Out In The Streets (4:07) Some quick double bass drum work brings in crashing very Townshend-esque chords, then launches into an up tempo metal rocker. Adrian lays down a quick pedal tone riff, the vocals enter accompanied by a pick scrape. Adrian sounds like he is using a lot of bent neck vibrato on this song. The double bass drum pattern and the guitar riff really drives this song — particularly the choruses (Can't afford the hotel) and (Haven't got the bread). Adrian gives us a bit of everything on this solo. The kazoo tone, some low note pre bends and ghost bends, his typical quirky phrasing, followed by some rapid alternate picked layovers, legato lines, and classically inspired ascending and descending runs that resolve in a call and response manner. Then crash goes the gong and Vandenberg the album is all done.

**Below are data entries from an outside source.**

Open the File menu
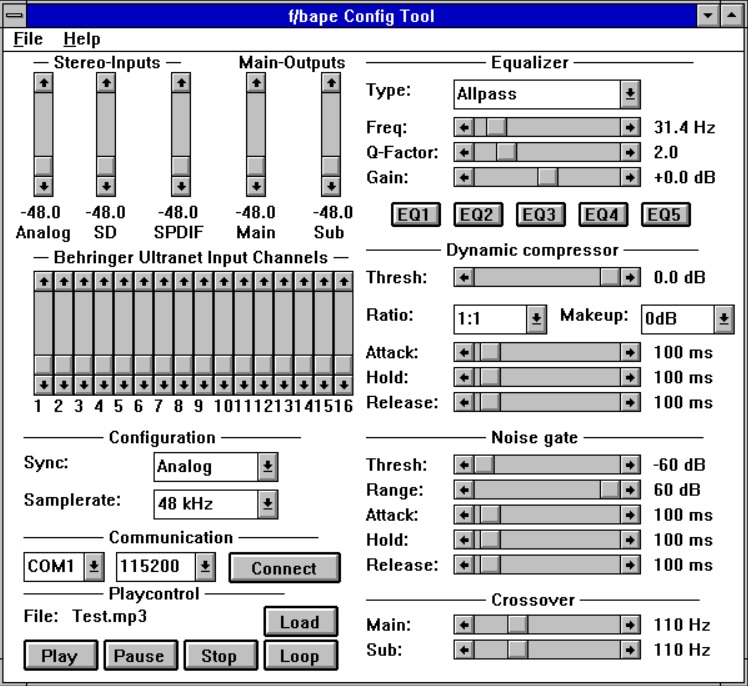 coord(28,39)
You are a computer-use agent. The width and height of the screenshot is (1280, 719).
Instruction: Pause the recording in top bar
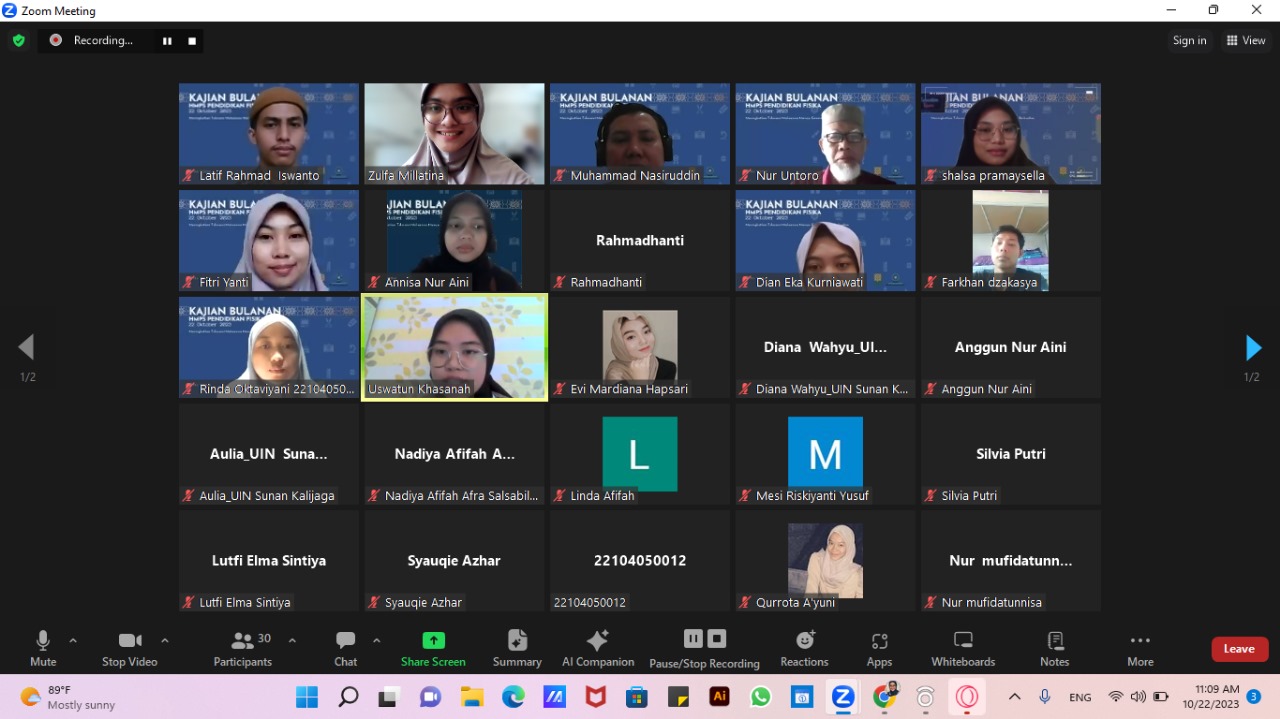tap(167, 40)
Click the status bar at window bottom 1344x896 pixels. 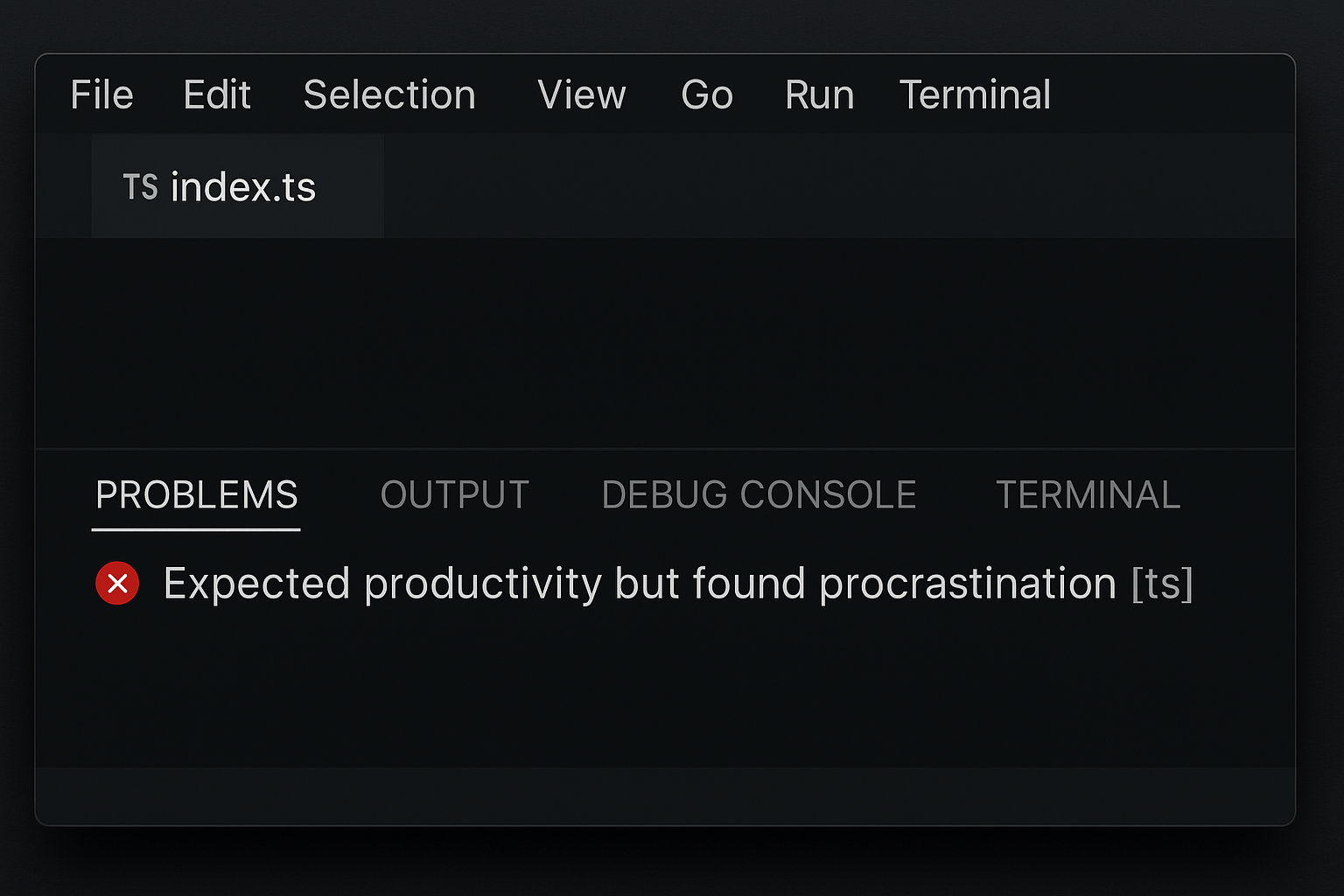coord(665,795)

At the time of this release, the future looked bright for Vandenberg. They had a US hit with Burning Heart, but sadly, neither the band nor the album received much exposure. In retrospect, one could contend that having the hit single may have been the worst thing that could have happened to Vandenberg. The hit created the expectation — at least in the minds of their record label — that Vandenberg should churn out the kind of commercial, lite metal that Dokken would later make famous. There were some inerrant flaws in that notion: First, Vandenberg was clearly a heavy band that had a fluke hit single on an otherwise all-out rock album. How anyone could have viewed them as pop rock hit-makers is beyond comprehension. Second, in 1982 good, real, heavy metal was still on the rise. Heavy bands were playing for a metalhead audience. They hadn't begun thinking about commerciality, or taming down the product yet. But it appears as if that was what was asked of Vandenberg.

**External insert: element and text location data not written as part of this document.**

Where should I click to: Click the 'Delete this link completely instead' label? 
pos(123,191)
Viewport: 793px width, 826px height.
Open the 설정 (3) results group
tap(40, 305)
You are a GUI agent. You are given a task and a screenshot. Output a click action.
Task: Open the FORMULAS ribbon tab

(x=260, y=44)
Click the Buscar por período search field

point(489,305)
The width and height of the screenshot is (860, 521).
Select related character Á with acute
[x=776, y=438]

Attempts to capitalize on the success of Burning Heart produced two overly commercial follow-up albums: Heading for a Storm, and the painfully lame Alibi. The timing was just wrong. Fans of lite metal weren't listening yet. For example, in 1985, Alibi was competing with albums like Accept's Metal Heart, Loudness' Thunder in the East. Vandenberg's debut album would have fit in nicely with those. But fans of real metal heard Alibi and thought: what the hell happened to Vandenberg?

When these follow-up Vandenberg releases failed to gain any traction, Adrian finally called it a day and stepped into the soap opera that is Whitesnake. However, when I think of Adrian, it's always this first album that comes to mind. Adrian's incredibly tasty guitar work will keep this album in my top five forever. And every time I hear it, it reminds me what a great band Vandenberg was. Dick was as solid a bass as you could ask for, Bert gave it everything he had and Jos is a top drummer. Many fans feel that Adrian never again played as well as he did on this album. And while I personally like aspects his other releases too, I'd be hard pressed to disagree with that notion. Throughout this album, Adrian's delivers guitar the kind of top drawer guitar work that almost made him famous. You want catchy riffs, driving metal, blisteringly quick fret work — it's all here. But what this album has that his others lack is top quality songs from beginning to end. That's why this album is as good to day as it was in 1982. Rock on.